Data under study:

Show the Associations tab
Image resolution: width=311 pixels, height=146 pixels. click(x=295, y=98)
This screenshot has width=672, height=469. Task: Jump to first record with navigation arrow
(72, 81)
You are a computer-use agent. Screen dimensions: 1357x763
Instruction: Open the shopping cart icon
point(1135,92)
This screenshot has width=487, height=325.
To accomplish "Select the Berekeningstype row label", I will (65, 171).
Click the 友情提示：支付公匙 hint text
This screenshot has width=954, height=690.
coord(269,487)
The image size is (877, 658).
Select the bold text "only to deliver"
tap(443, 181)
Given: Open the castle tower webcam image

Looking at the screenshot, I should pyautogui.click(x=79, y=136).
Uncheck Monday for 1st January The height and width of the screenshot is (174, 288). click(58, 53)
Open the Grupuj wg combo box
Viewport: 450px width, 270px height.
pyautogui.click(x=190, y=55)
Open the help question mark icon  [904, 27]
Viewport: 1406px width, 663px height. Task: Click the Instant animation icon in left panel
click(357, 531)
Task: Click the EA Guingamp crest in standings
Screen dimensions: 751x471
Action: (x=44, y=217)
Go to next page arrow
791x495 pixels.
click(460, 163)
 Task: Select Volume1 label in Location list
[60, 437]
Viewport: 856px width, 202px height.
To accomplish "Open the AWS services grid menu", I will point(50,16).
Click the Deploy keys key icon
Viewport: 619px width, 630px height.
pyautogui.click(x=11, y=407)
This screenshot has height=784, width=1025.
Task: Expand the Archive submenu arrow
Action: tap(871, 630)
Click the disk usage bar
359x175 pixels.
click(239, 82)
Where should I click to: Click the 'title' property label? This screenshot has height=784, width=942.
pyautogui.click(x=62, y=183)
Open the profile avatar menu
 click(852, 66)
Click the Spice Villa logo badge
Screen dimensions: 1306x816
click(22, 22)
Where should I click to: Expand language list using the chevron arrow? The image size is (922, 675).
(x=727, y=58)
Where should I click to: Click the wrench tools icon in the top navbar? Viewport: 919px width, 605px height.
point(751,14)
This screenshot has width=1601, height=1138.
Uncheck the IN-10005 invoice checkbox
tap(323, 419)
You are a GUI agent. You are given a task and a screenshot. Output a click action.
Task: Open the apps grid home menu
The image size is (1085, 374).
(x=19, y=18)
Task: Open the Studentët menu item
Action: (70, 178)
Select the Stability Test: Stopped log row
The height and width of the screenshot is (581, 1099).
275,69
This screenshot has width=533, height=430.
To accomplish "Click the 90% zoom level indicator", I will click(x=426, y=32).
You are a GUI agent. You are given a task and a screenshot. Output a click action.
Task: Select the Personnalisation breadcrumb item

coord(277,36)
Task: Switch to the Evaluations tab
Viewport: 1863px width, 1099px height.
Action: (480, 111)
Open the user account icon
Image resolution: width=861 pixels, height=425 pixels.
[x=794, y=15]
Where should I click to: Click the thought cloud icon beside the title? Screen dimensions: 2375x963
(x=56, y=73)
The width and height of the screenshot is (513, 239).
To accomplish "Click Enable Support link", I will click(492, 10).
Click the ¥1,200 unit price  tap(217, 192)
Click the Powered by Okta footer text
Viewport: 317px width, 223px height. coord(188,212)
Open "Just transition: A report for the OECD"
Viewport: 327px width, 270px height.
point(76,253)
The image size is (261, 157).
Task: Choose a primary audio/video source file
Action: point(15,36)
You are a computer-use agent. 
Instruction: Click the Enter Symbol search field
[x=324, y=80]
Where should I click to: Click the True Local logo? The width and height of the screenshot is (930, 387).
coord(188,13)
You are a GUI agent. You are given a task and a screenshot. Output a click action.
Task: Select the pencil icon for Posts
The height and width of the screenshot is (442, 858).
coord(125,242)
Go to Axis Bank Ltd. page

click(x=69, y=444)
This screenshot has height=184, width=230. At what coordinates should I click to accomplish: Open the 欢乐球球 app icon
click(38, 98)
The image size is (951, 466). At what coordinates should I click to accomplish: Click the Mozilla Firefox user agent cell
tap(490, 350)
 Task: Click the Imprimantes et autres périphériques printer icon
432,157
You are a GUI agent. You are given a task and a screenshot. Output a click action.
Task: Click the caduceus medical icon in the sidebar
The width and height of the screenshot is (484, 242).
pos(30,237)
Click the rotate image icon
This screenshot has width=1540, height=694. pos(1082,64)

Work order:
Every line of the listing above is to be repeated exactly as written.

Output for this exercise:
Show the Associations tab
Image resolution: width=311 pixels, height=146 pixels. click(x=295, y=98)
This screenshot has width=672, height=469. Task: Jump to first record with navigation arrow
(72, 81)
You are a computer-use agent. Screen dimensions: 1357x763
Instruction: Open the shopping cart icon
point(1135,92)
This screenshot has width=487, height=325.
To accomplish "Select the Berekeningstype row label", I will (65, 171).
Click the 友情提示：支付公匙 hint text
This screenshot has width=954, height=690.
coord(269,487)
The image size is (877, 658).
Select the bold text "only to deliver"
tap(443, 181)
Given: Open the castle tower webcam image

Looking at the screenshot, I should pyautogui.click(x=79, y=136).
Uncheck Monday for 1st January The height and width of the screenshot is (174, 288). click(58, 53)
Open the Grupuj wg combo box
Viewport: 450px width, 270px height.
pyautogui.click(x=190, y=55)
Open the help question mark icon  [904, 27]
Viewport: 1406px width, 663px height. Task: Click the Instant animation icon in left panel
click(357, 531)
Task: Click the EA Guingamp crest in standings
Screen dimensions: 751x471
Action: (x=44, y=217)
Go to next page arrow
791x495 pixels.
click(460, 163)
 Task: Select Volume1 label in Location list
[60, 437]
Viewport: 856px width, 202px height.
To accomplish "Open the AWS services grid menu", I will point(50,16).
Click the Deploy keys key icon
Viewport: 619px width, 630px height.
pyautogui.click(x=11, y=407)
This screenshot has height=784, width=1025.
Task: Expand the Archive submenu arrow
Action: tap(871, 630)
Click the disk usage bar
359x175 pixels.
click(239, 82)
Where should I click to: Click the 'title' property label? This screenshot has height=784, width=942.
pyautogui.click(x=62, y=183)
Open the profile avatar menu
 click(852, 66)
Click the Spice Villa logo badge
Screen dimensions: 1306x816
click(22, 22)
Where should I click to: Expand language list using the chevron arrow? The image size is (922, 675).
(x=727, y=58)
Where should I click to: Click the wrench tools icon in the top navbar? Viewport: 919px width, 605px height.
point(751,14)
This screenshot has width=1601, height=1138.
Uncheck the IN-10005 invoice checkbox
tap(323, 419)
You are a GUI agent. You are given a task and a screenshot. Output a click action.
Task: Open the apps grid home menu
The image size is (1085, 374).
(x=19, y=18)
Task: Open the Studentët menu item
Action: (70, 178)
Select the Stability Test: Stopped log row
The height and width of the screenshot is (581, 1099).
275,69
This screenshot has width=533, height=430.
To accomplish "Click the 90% zoom level indicator", I will click(x=426, y=32).
You are a GUI agent. You are given a task and a screenshot. Output a click action.
Task: Select the Personnalisation breadcrumb item

coord(277,36)
Task: Switch to the Evaluations tab
Viewport: 1863px width, 1099px height.
Action: (480, 111)
Open the user account icon
Image resolution: width=861 pixels, height=425 pixels.
[x=794, y=15]
Where should I click to: Click the thought cloud icon beside the title? Screen dimensions: 2375x963
(x=56, y=73)
The width and height of the screenshot is (513, 239).
To accomplish "Click Enable Support link", I will click(492, 10).
Click the ¥1,200 unit price  tap(217, 192)
Click the Powered by Okta footer text
Viewport: 317px width, 223px height. coord(188,212)
Open "Just transition: A report for the OECD"
Viewport: 327px width, 270px height.
point(76,253)
The image size is (261, 157).
Task: Choose a primary audio/video source file
Action: point(15,36)
You are a computer-use agent. 
Instruction: Click the Enter Symbol search field
[x=324, y=80]
Where should I click to: Click the True Local logo? The width and height of the screenshot is (930, 387).
coord(188,13)
You are a GUI agent. You are given a task and a screenshot. Output a click action.
Task: Select the pencil icon for Posts
The height and width of the screenshot is (442, 858).
coord(125,242)
Go to Axis Bank Ltd. page

click(x=69, y=444)
This screenshot has height=184, width=230. At what coordinates should I click to accomplish: Open the 欢乐球球 app icon
click(38, 98)
The image size is (951, 466). At what coordinates should I click to accomplish: Click the Mozilla Firefox user agent cell
tap(490, 350)
 Task: Click the Imprimantes et autres périphériques printer icon
432,157
You are a GUI agent. You are given a task and a screenshot. Output a click action.
Task: Click the caduceus medical icon in the sidebar
The width and height of the screenshot is (484, 242).
pos(30,237)
Click the rotate image icon
This screenshot has width=1540, height=694. pos(1082,64)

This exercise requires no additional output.